A. MEME-ChIP predicted motif for Bab occupancy as inferred from the Bab ChIP pupal wing dataset (top), resembling a previous binding profile for a Bab fly ohnologue (bottom). B. Summary of the position of all predicted Bab ChIP-seq binding sites across two datasets, at the 40% and 60% pupal stages (Data 4-5 at https://osf.io/yjvkc/). Inner circles: HOMER classification of imputed binding sites relative to gene annotation features. Outer rings: overlap with genes that are among the differentially expressed (DE) genes in Scale2 (spatulate) and/or Scale3 (UVI) relative to other scale types.
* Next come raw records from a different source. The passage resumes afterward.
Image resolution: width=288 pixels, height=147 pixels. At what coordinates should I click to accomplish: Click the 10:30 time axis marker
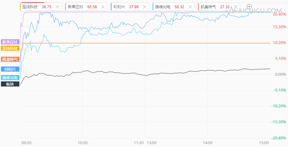click(82, 143)
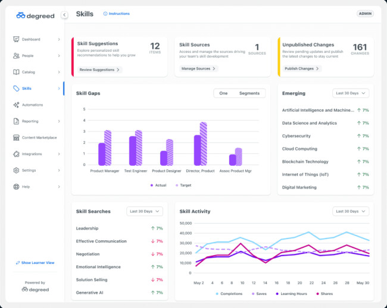387x308 pixels.
Task: Click the purple Actual legend swatch
Action: coord(152,186)
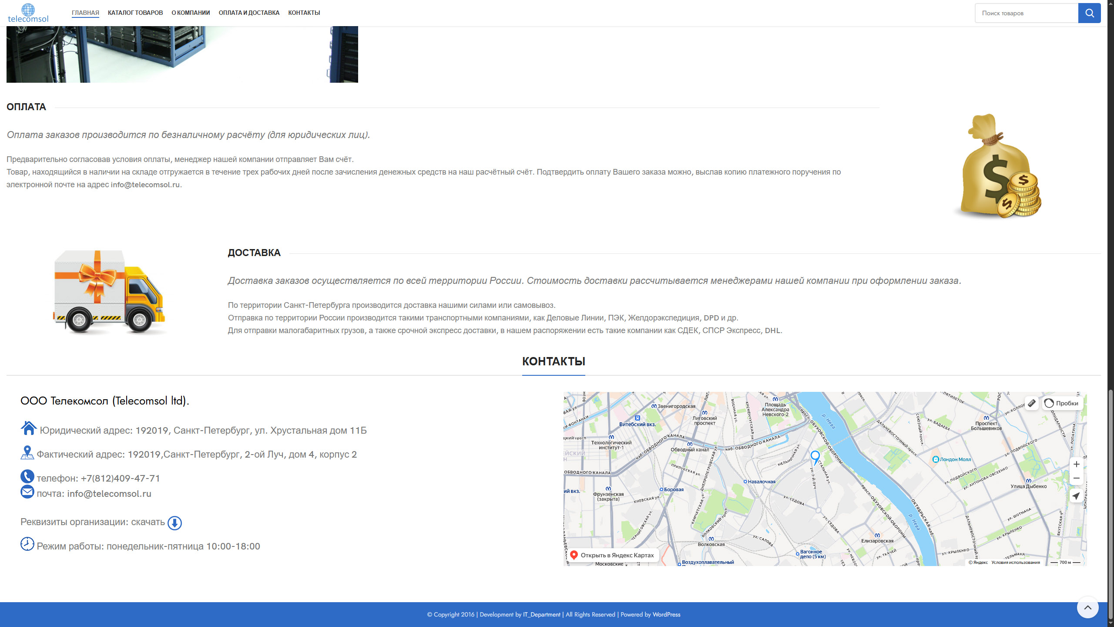The width and height of the screenshot is (1114, 627).
Task: Zoom out the map with minus
Action: pos(1076,478)
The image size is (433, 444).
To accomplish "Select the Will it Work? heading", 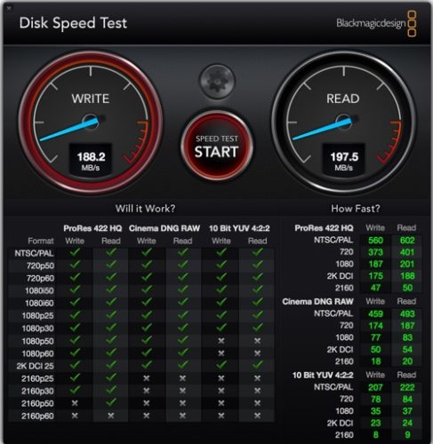I will [x=145, y=209].
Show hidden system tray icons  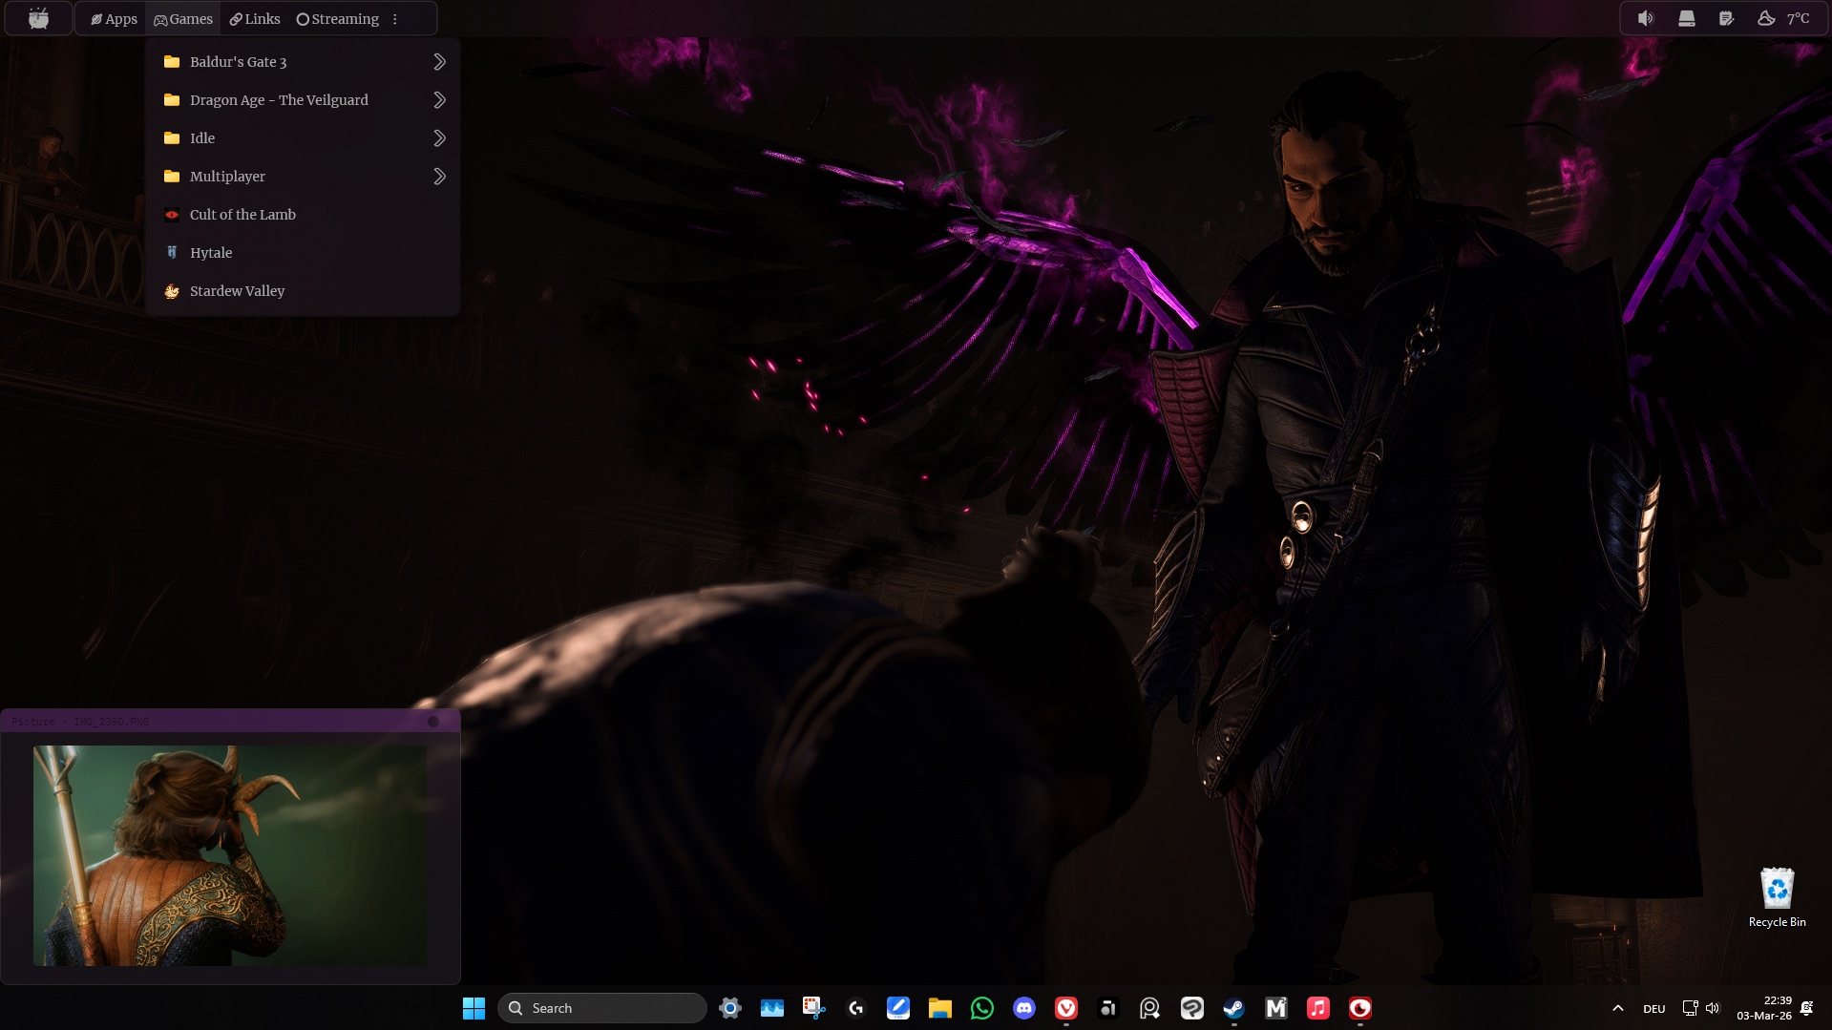click(x=1617, y=1008)
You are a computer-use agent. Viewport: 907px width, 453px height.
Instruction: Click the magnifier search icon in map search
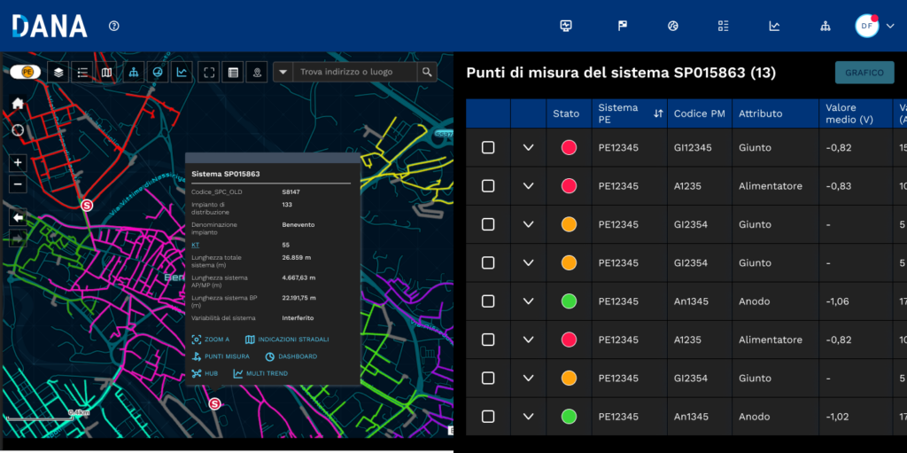(x=427, y=73)
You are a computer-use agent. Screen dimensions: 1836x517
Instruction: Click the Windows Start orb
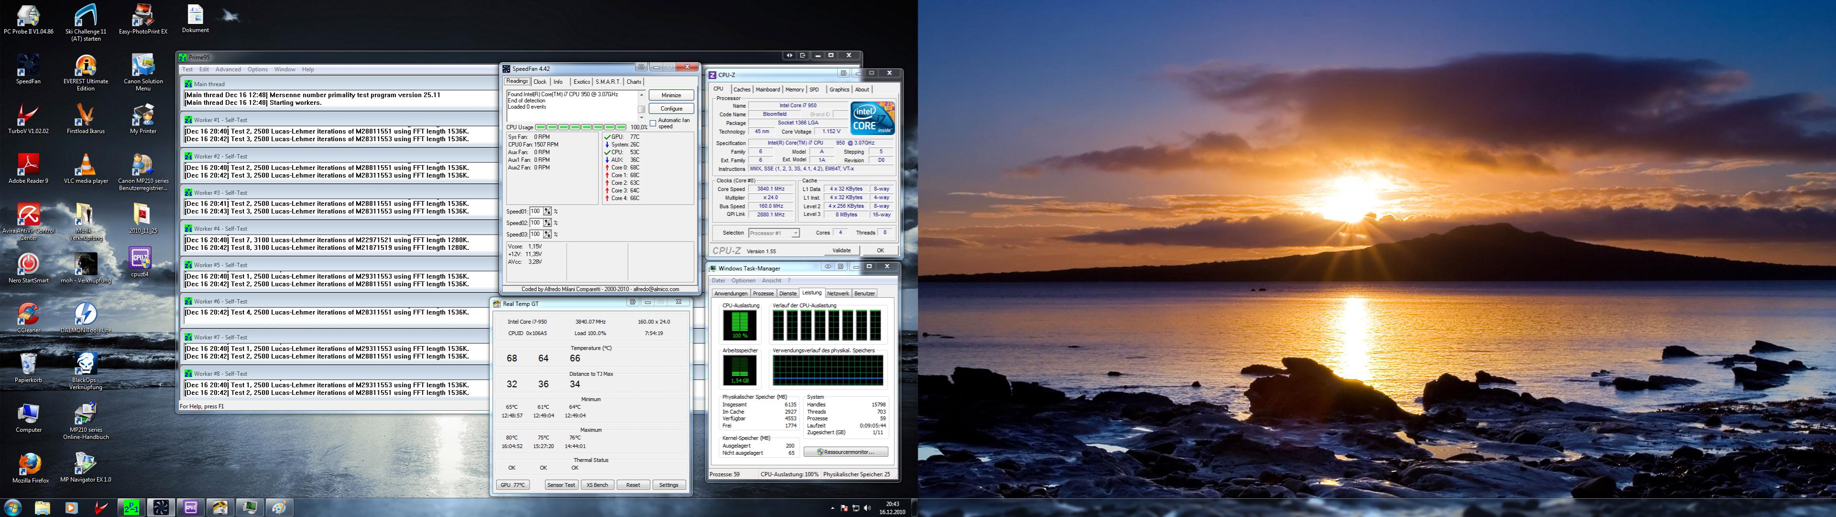point(13,508)
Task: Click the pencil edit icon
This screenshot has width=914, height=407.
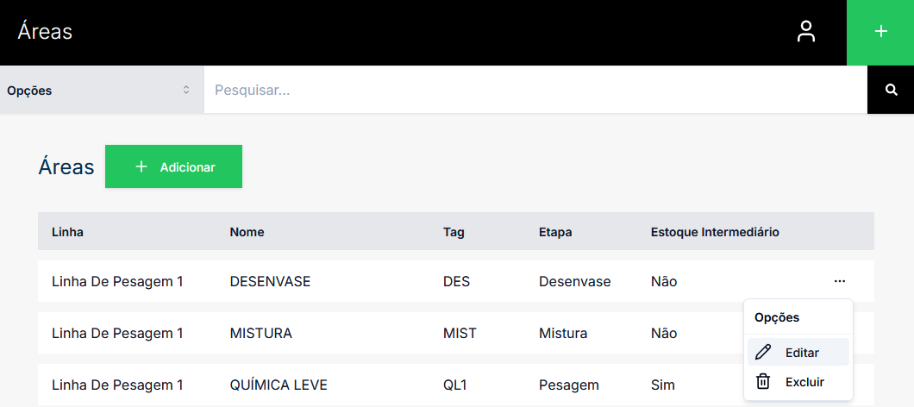Action: tap(763, 352)
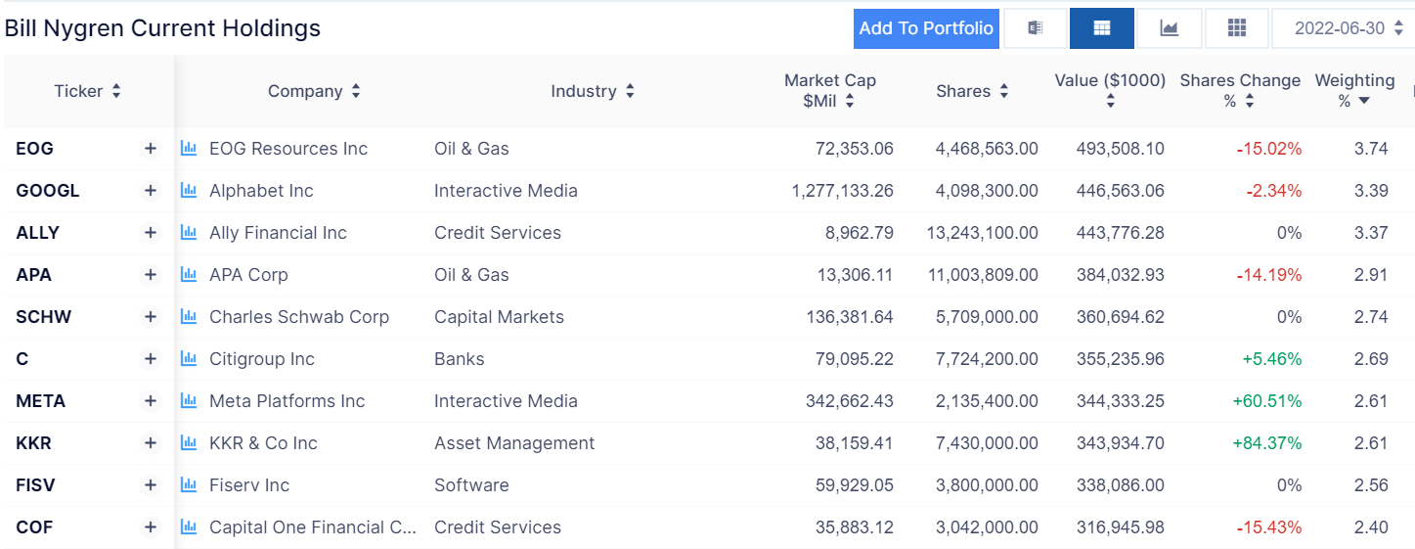Switch to the grid heatmap view
This screenshot has height=549, width=1415.
pos(1236,28)
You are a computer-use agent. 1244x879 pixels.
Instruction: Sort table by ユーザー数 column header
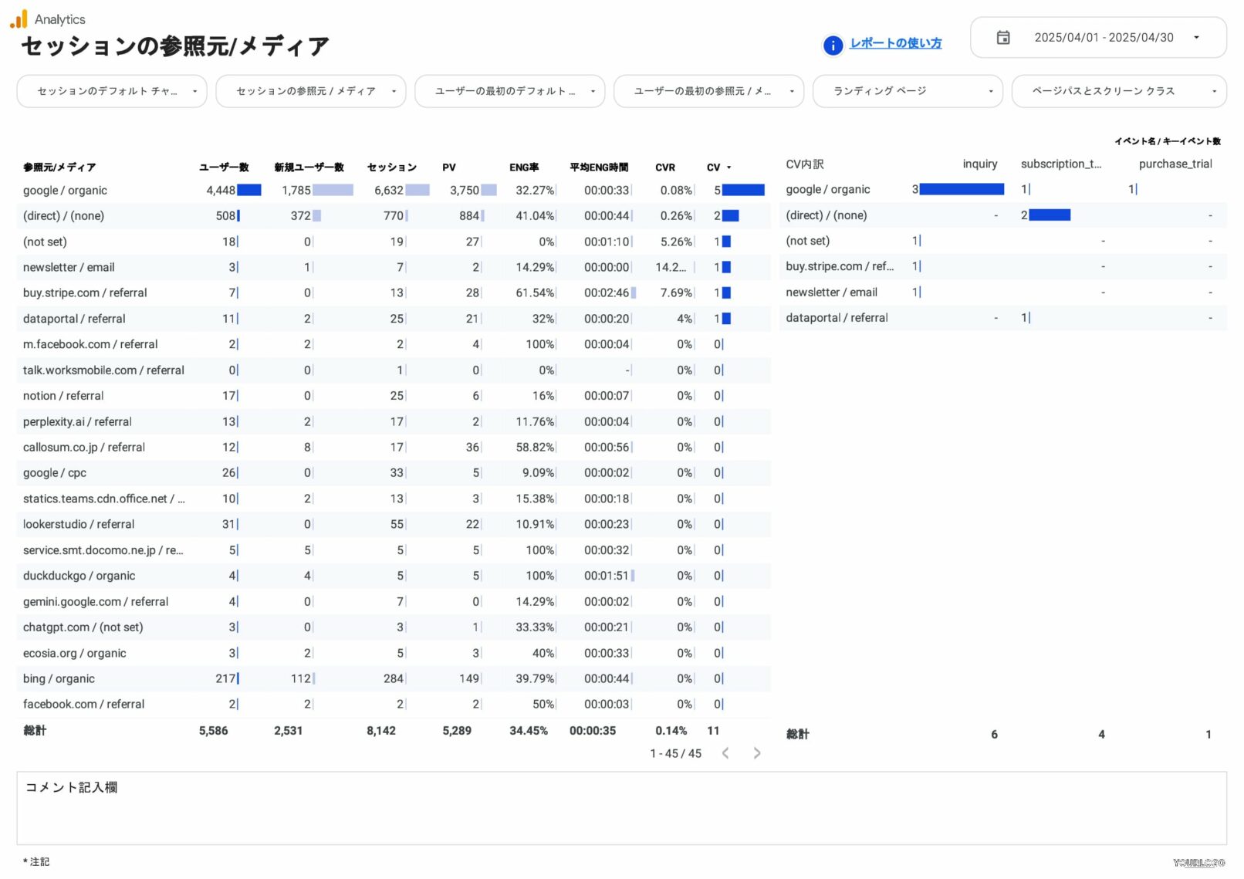pyautogui.click(x=224, y=167)
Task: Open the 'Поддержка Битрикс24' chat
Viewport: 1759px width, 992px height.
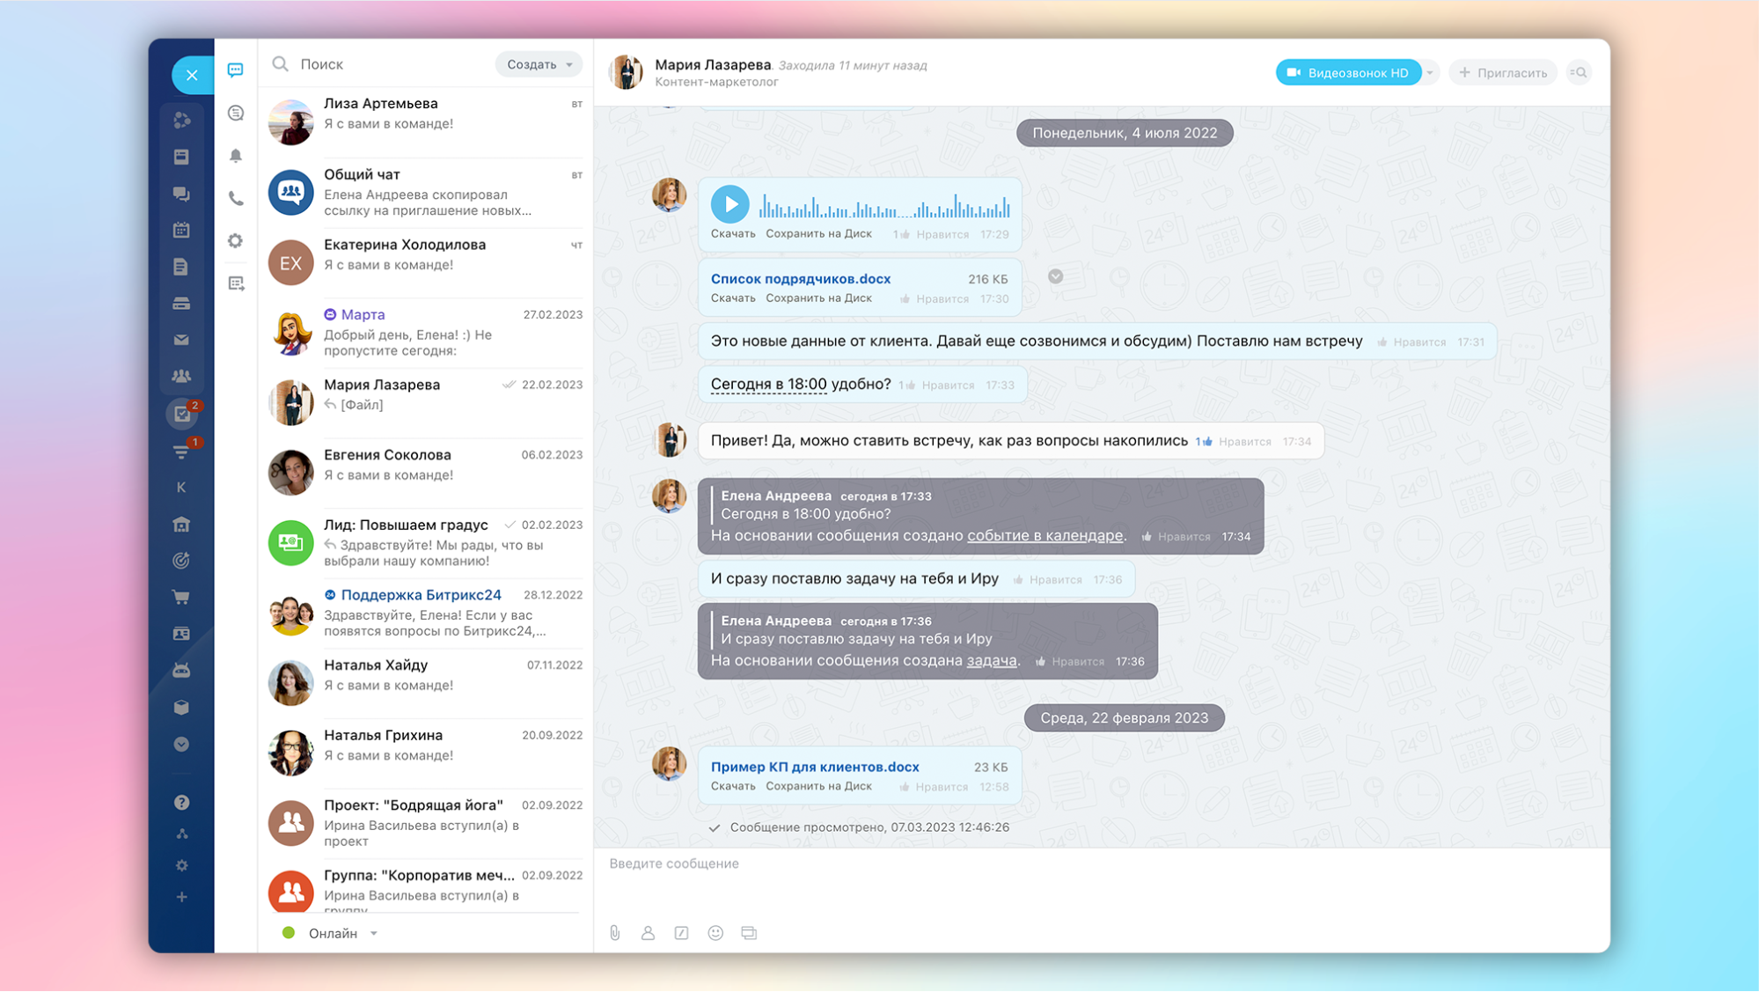Action: click(x=422, y=612)
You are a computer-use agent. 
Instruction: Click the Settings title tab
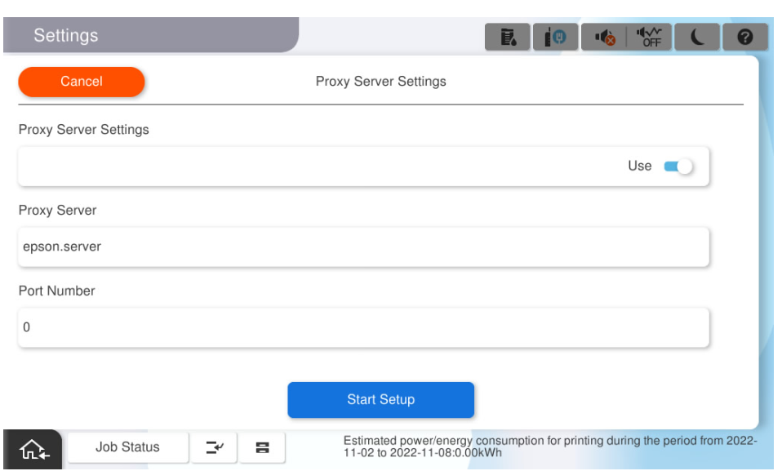click(x=65, y=36)
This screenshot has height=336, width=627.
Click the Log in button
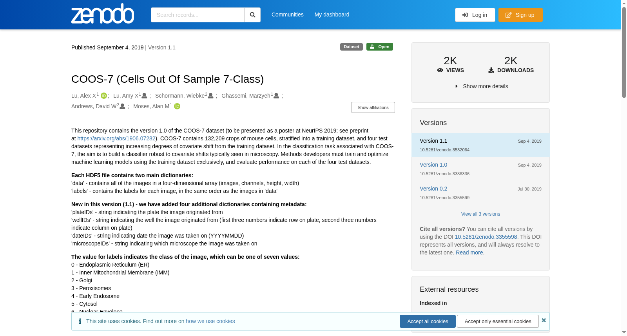[x=475, y=15]
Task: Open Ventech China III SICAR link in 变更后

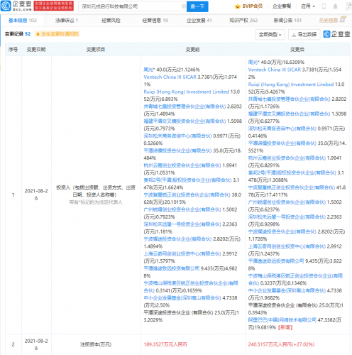Action: [274, 70]
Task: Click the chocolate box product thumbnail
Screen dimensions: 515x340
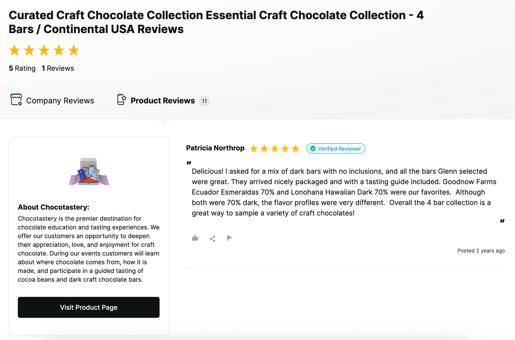Action: click(89, 171)
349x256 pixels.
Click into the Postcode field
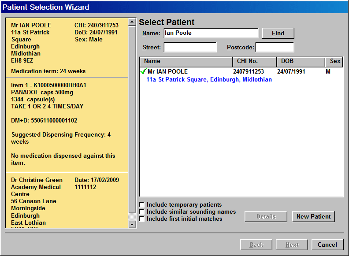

C. Venn diagram featuring the numbers of genes identified as Bab-bound and differentially expressed (DE) in the Scale2-3 clusters, resulting in an intersection of 77 (up) and 53 (down) DE genes with binding sites identified across two stages. D, E, F, H, J. Genomic intervals featuring the Bab ChIP-seq profiles across replicates and peak calls at each stage, including at the promoters of Scale2-3 markers (bottom, buff color). G–G′, I–I″, K-K′. Violin plots of snRNAseq scale cluster expression for the same marker genes.